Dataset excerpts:
Start of Block

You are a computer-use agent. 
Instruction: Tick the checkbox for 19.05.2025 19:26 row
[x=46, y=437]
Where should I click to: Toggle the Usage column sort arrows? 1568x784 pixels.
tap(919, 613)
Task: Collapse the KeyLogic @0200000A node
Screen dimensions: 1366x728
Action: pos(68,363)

End of Block

**Problem description**
Write the data back out verbatim.

**Expected answer**
You are a computer-use agent. 
Instruction: Tick the checkbox for 19.05.2025 19:26 row
[x=46, y=437]
Where should I click to: Toggle the Usage column sort arrows? 1568x784 pixels.
tap(919, 613)
Task: Collapse the KeyLogic @0200000A node
Screen dimensions: 1366x728
Action: pos(68,363)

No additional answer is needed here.